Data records
■ ■ ■ ■
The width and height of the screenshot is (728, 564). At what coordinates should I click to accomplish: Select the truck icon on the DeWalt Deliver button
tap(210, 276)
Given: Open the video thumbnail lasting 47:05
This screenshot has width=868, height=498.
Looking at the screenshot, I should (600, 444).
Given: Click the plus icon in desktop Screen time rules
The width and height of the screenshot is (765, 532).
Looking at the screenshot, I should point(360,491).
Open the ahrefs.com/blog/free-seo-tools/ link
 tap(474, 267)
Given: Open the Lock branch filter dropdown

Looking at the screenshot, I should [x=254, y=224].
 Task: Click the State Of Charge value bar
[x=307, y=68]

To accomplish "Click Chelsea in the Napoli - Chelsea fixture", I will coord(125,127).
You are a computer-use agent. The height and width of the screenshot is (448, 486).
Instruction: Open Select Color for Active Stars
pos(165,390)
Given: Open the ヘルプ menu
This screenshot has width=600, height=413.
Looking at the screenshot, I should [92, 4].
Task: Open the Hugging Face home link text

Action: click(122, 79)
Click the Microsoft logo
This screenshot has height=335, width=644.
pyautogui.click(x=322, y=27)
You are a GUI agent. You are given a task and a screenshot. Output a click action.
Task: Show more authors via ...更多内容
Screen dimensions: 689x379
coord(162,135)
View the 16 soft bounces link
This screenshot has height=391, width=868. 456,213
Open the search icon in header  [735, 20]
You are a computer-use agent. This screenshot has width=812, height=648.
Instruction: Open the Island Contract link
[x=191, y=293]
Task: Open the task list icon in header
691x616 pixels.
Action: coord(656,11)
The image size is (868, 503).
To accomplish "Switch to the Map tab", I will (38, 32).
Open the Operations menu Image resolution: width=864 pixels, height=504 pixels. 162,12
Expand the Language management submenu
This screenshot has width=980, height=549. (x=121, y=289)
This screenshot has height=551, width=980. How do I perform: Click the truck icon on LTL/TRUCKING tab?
■ ■ ■ ■
Print the lines above, unchanged, from the start of the records to the line with "Given: Open the video thumbnail lasting 47:05", including that final line.

■ **RESULT**:
The width and height of the screenshot is (728, 564). At what coordinates should I click to accomplish: Select the truck icon on the DeWalt Deliver button
tap(210, 276)
Given: Open the video thumbnail lasting 47:05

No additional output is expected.